At 13 years old, Zeke's life has already been full of adventure. He spent most of his early years living in a remote mountain village in Papua New Guinea as the child of missionaries. He enjoyed an active childhood, running through fields and mountain trails with his siblings and friends and playing sports, like football.
By the time he was 11, Zeke and his family had moved back to the United States. One day, he mentioned that his chest was hurting – but since he was so healthy, his parents didn't think much of it.
"We thought it would just go away," says Zeke's dad, Chad.
When his symptoms worsened and he began feeling pain while lying down, Zeke's family realized it was time to see a doctor.
Zeke finds expert care for rheumatic heart disease at Children's Health℠
Zeke's pediatrician heard a heart murmur and referred Zeke to Alan Sing, M.D., Pediatric Cardiologist at Pediatric Heart Specialists, a Children's Health Care Network Partner, for further evaluation. An echocardiogram revealed that Zeke's mitral valve was damaged and leaking severely.
"Dr. Sing thought that Zeke could have possibly had an undiagnosed, asymptomatic case of strep throat that turned into rheumatic fever, which caused his immune system to attack his heart," Chad says.
In June 2019, Zeke began antibiotics immediately to stop the infection from further damaging his heart. There was a possibility that his heart would heal on its own, so Dr. Sing and Zeke's family decided to wait to pursue any surgery.
But by July 2020, when COVID-19 shut down the country, it was clear that Zeke would need surgical intervention. It was then that he met Robert Jaquiss, M.D., Division Director of Pediatric and Congenital Cardiothoracic Surgery and Co-Director of The Heart Center at Children's Health and Professor of Thoracic and Cardiovascular Surgery at UT Southwestern. In a 4.5-hour-long, open heart surgery, Dr. Jaquiss found that the mitral valve was irreparably damaged, so he replaced Zeke's mitral valve with a man-made "mechanical" heart valve.

*Data to examine*

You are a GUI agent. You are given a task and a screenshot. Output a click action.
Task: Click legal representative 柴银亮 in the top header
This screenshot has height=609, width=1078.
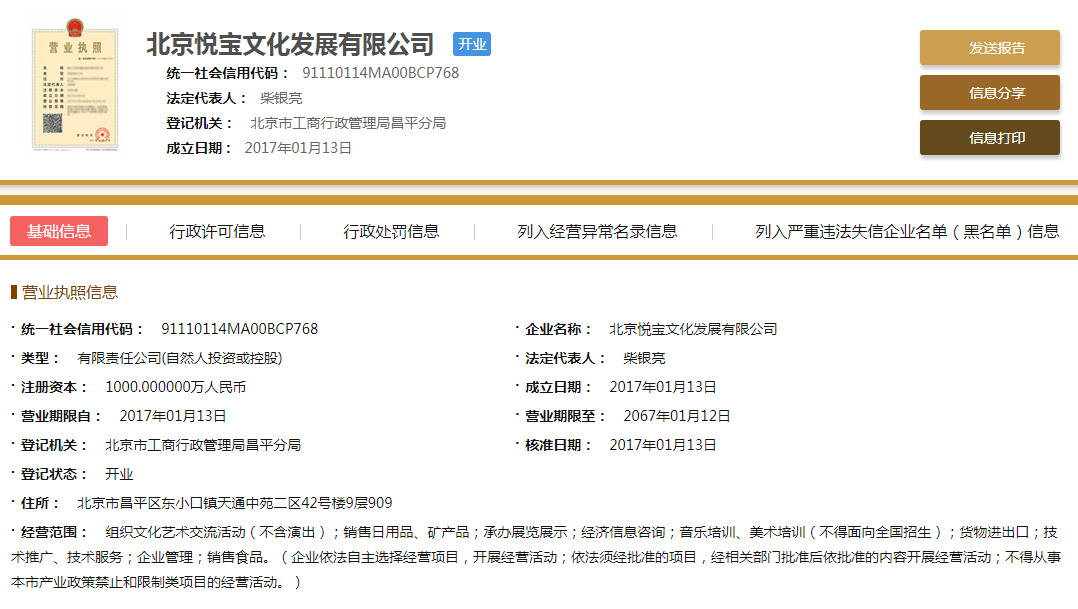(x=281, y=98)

---

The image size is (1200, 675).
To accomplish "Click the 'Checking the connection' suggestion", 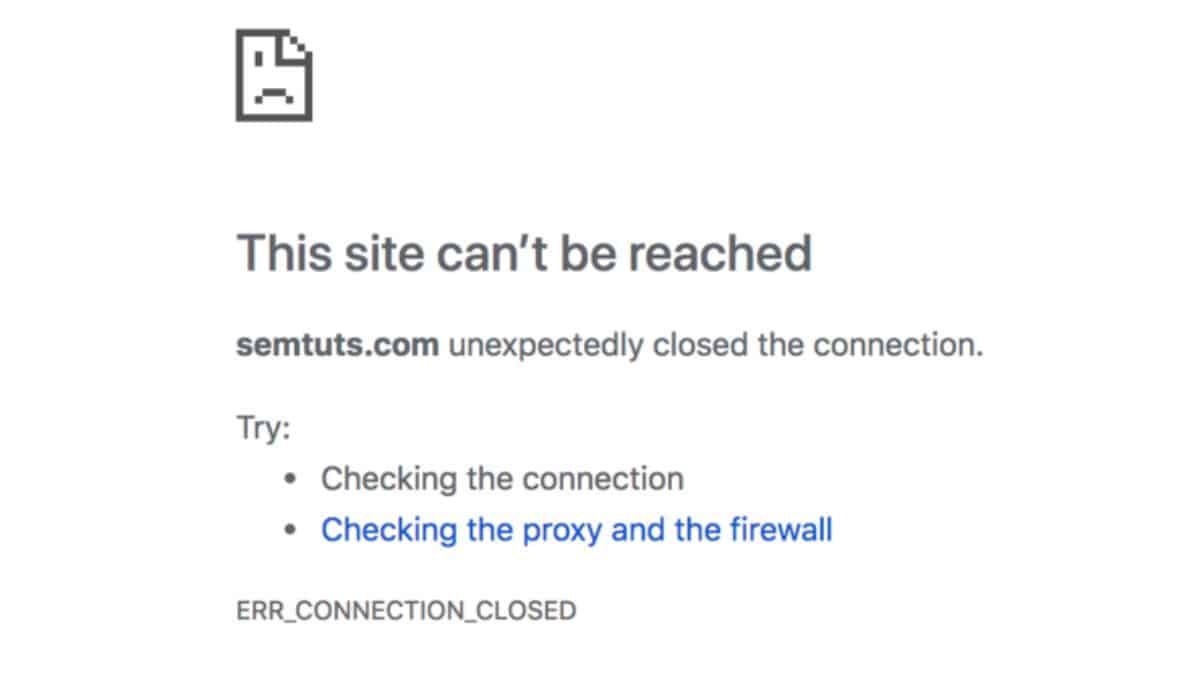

*Exercise*
Pick up the account above of Zeke's rheumatic heart disease treatment and continue it from where it stops.

*Answer to this exercise*
"If possible, we always strive to repair a patient's own valve, but Zeke's was too badly damaged for that to be possible," says Dr. Jaquiss.
Zeke's surgery was successful in repairing his heart, but being patient in his recovery was a challenge, especially for an energetic adolescent who was so used to running from activity to activity.
"For six weeks, Zeke couldn't do any activity or lift anything to let his heart and his incision heal," says Zeke's mom, Janeene. "He was so brave through it all but seeing our child in pain was hard."
Over time, Zeke's pain and activity restrictions subsided. Just one month after surgery, an echocardiogram showed that his heart had already showed signs of healing.
Zeke soars on the track and in the sky
After Zeke's surgery, contact sports were no longer an option. But Zeke soon realized that his speed on the football field translated well onto the track as a sprinter. He began training with a local track club, competing in the 100m, 200m and 400m individual races as well as the 4x100m, 4x200m and 4x400m relays. By the summer of 2021, Zeke and his relay team qualified to compete at the National Junior Olympic Track & Field Championships in the 4x400m race.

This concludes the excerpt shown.